[Source records]
════════════════
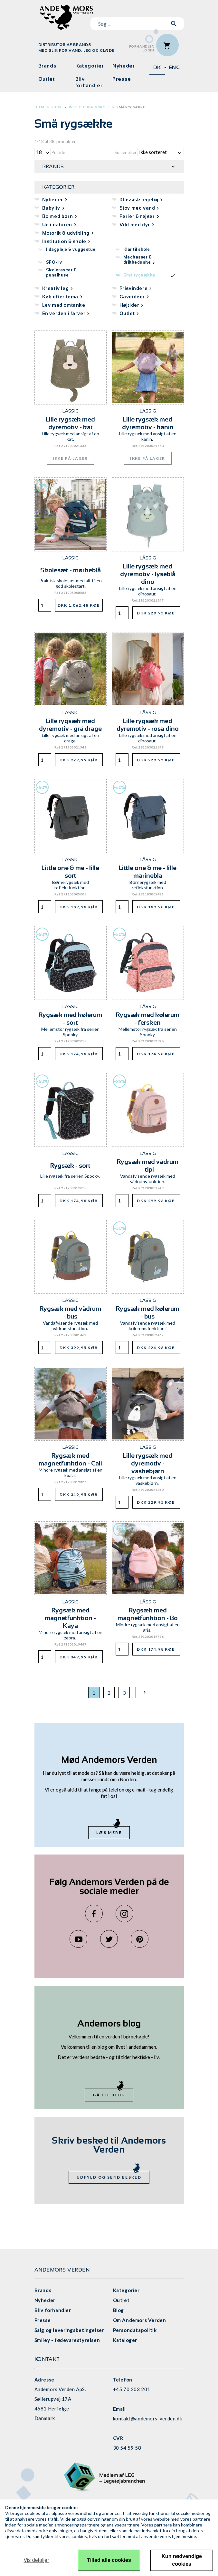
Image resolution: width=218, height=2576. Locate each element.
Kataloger (125, 2340)
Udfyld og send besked (109, 2177)
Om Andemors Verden (139, 2320)
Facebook (94, 1913)
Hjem (39, 107)
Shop (57, 107)
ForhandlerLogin (141, 48)
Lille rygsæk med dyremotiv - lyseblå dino (147, 574)
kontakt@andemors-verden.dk (147, 2418)
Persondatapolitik (135, 2330)
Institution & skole (89, 107)
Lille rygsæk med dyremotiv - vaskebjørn (147, 1463)
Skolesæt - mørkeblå (70, 570)
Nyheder (123, 65)
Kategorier (89, 65)
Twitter (109, 1939)
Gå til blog (109, 2094)
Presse (121, 79)
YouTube (78, 1939)
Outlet (46, 79)
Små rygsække (131, 107)
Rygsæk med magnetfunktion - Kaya (70, 1618)
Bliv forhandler (88, 82)
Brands (47, 65)
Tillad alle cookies (109, 2560)
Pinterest (139, 1939)
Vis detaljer (36, 2560)
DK (157, 67)
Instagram (124, 1913)
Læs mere (109, 1832)
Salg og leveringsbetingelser (69, 2330)
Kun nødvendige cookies (182, 2560)
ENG (174, 67)
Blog (118, 2310)
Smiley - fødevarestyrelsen (67, 2340)
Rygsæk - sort (70, 1165)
════════════════
BRIEF: Print the source records above word for word, without the pictures.

COMPLETE RESPONSE:
Image resolution: width=218, height=2576. Locate each element.
Kataloger (125, 2340)
Udfyld og send besked (109, 2177)
Om Andemors Verden (139, 2320)
Facebook (94, 1913)
Hjem (39, 107)
Shop (57, 107)
ForhandlerLogin (141, 48)
Lille rygsæk med dyremotiv - lyseblå dino (147, 574)
kontakt@andemors-verden.dk (147, 2418)
Persondatapolitik (135, 2330)
Institution & skole (89, 107)
Lille rygsæk med dyremotiv - vaskebjørn (147, 1463)
Skolesæt - mørkeblå (70, 570)
Nyheder (123, 65)
Kategorier (89, 65)
Twitter (109, 1939)
Gå til blog (109, 2094)
Presse (121, 79)
YouTube (78, 1939)
Outlet (46, 79)
Små rygsække (131, 107)
Rygsæk med magnetfunktion - Kaya (70, 1618)
Bliv forhandler (88, 82)
Brands (47, 65)
Tillad alle cookies (109, 2560)
Pinterest (139, 1939)
Vis detaljer (36, 2560)
DK (157, 67)
Instagram (124, 1913)
Læs mere (109, 1832)
Salg og leveringsbetingelser (69, 2330)
Kun nødvendige cookies (182, 2560)
ENG (174, 67)
Blog (118, 2310)
Smiley - fødevarestyrelsen (67, 2340)
Rygsæk - sort (70, 1165)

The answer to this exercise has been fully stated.